Beim Mitlesen sind mir zwei Dinge aufgefallen. 1) Über die Jahre und das Studium habe ich meinen detailreichen Schreibstil und bunte, charakterisierende Formulierungen verloren. 2) Das Buch gefällt mir immer noch gut – bis auf ein paar Kleinigkeiten. Naja, etwa ab der Hälfte.

Beim gemeinsamen Lesen sind uns die Dinge aufgefallen, die nicht so gut sind. Wir haben uns neue Wege überlegt, die ganz andere Aspekte und letztlich ein auch für mich schöneres Ende herbeigeführt haben. Und nach meiner Ankündigung, das Buch zu überarbeiten, höre ich jetzt oft: „Wann fängst du mit Jillian an?“ (Jillian, die dazu entwickelte Protagonistin, hat es ihm besonders angetan.)

Und jetzt ist es soweit. Ich habe mir zwischen Arbeit und Privatleben ein bisschen Zeit verschafft, um mich auf das Manuskript zu stürzen, das mich seit dem ersten Gedanken begeistert. Und es passiert zum ersten Mal so richtig: Ich überarbeite. Und zwar nicht nur ein bisschen korrigieren, sondern mit gravierenden inhaltlichen Änderungen.

Wie überarbeiten andere?

Beim Überarbeiten geht jeder Autor auf seine eigene Weise vor. Einige überarbeiten schon im Schreibprozess, wenn sie sich am nächsten Tag wieder ran setzen und bevor sie anfangen, weiter zu tippen. Dann gibt es Überarbeitungen, wenn es fertig ist, nach den Testlesern, nach dem Lektorat.

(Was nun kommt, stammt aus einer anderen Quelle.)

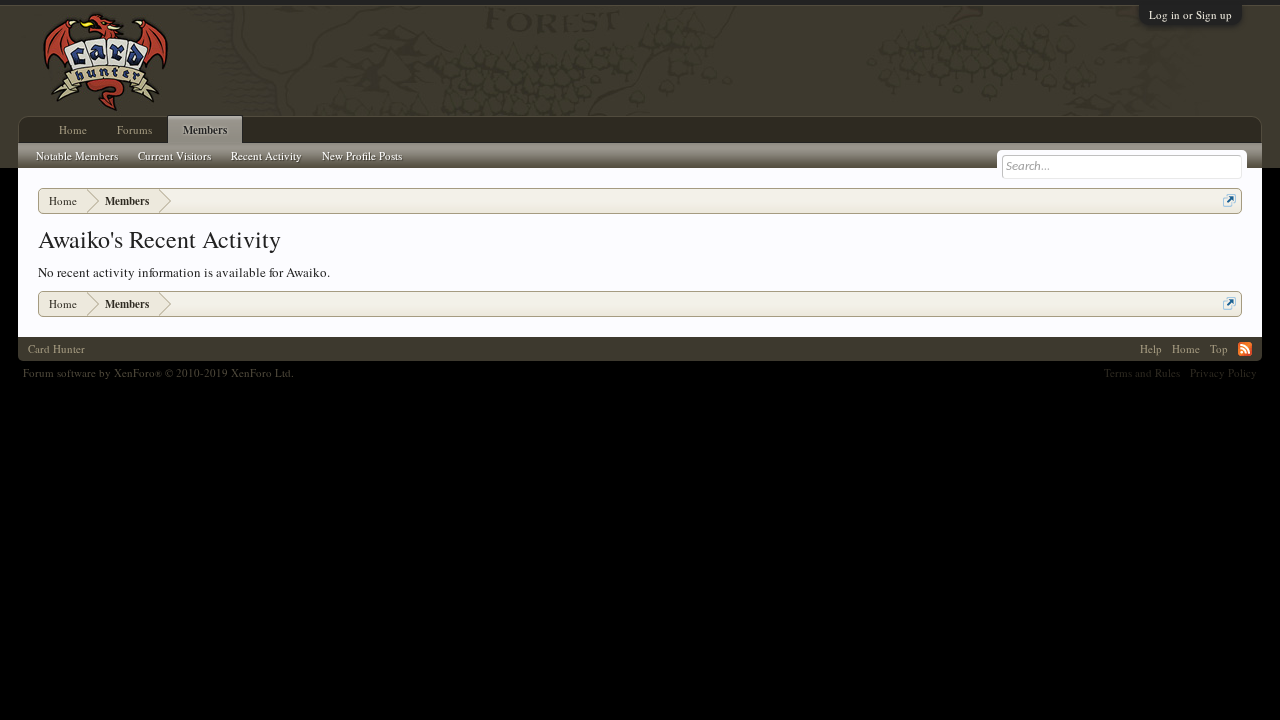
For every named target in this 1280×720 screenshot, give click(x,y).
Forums (134, 129)
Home (73, 129)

Vermutlich dauert das Überarbeiten länger als der erste Entwurf. Und gerade deshalb und weil ich Angst vor großen Änderungen hatte, habe ich es bisher nie so richtig gemacht.

Schritt 1: Ruhen lassen

Abstand zum Text gewinnen ist vermutlich der einzig logische Schritt, bevor es an die Überarbeitung geht. Quasi als Leser draufschauen, nicht als Autor.

Die Schwächen sehen, die im Flow nicht aufgefallen sind. Vielleicht hast du in der Zwischenzeit manches von dem, was du getippt hast, sogar schon wieder vergessen und staunst jetzt nach einiger Zeit in der Schublade, was da aus deinen Fingern geflossen ist. Auf jeden Fall werden auch die Dinge (besser) auffallen, die noch nicht so saftig sind und Überarbeitung brauchen. Versetze dich in deinen Leser oder noch besser – wie mein Dozent einmal vorschlug – in deinen größten Konkurrenten.

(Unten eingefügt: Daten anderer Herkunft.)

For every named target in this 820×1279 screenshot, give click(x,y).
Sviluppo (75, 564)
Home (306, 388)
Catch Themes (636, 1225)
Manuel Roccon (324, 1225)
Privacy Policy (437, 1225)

Finde alles, bei dem dein Rivale sagen würde: „Das hätte ich aber anders gemacht.“

Schritt 2: Inhaltliche Überarbeitung

Bevor es an den Feinschliff geht, Füllwörter rausgeschmissen und Wortdopplungen ersetzt werden, muss erstmal die Geschichte stimmen. Also: Durchlesen. Komplett. Ohne direkt dran zu basteln. Einfach nur Notizen machen, wo etwas fehlt, stört, unangenehm auffällt, besser ausgedrückt werden kann, zu wenig Emotion oder ein zu konfliktloser Konflikt entstanden ist. Sind die Figuren stimmig? Und alle offenen Fragen geklärt? Gibt es Logikfehler?

In meiner Rohfassung heißt es einmal, der Protagonist Leif wird mit einem Fleischermesser aufgeschnitten, einige Seiten später war es dann aber eine Handkreissäge. Auch Dialoge, Figurenentwicklung, Erzählperspektive – passt alles so zum Roman?

Wenn nicht: umformulieren, umbasteln, umschreiben.

Schritt 3: Stilistische Überarbeitung

Wenn die Figuren stimmen, der Plot spannend ist und die Dialoge realistisch und nicht mehr hölzern klingen, geht es an den stilistischen Feinschliff. Wortwiederholungen, Satzanfänge und Füllwörter sind jetzt im Fokus. Alles muss raus, was den Text unnötig aufbläht. Ein gezieltes Beispiel gibt Annika Bühnemann in ihrem Blog zu einem Satz von Theodor Fontane. Adjektive sollten aussagekräftig und unersetzbar sein, Satzkonstruktionen abwechslungsreich und möglichst in aktiver Formulierung. Bei all diesen Dingen können Schreibprogramme wie Papyrus Autor unterstützen.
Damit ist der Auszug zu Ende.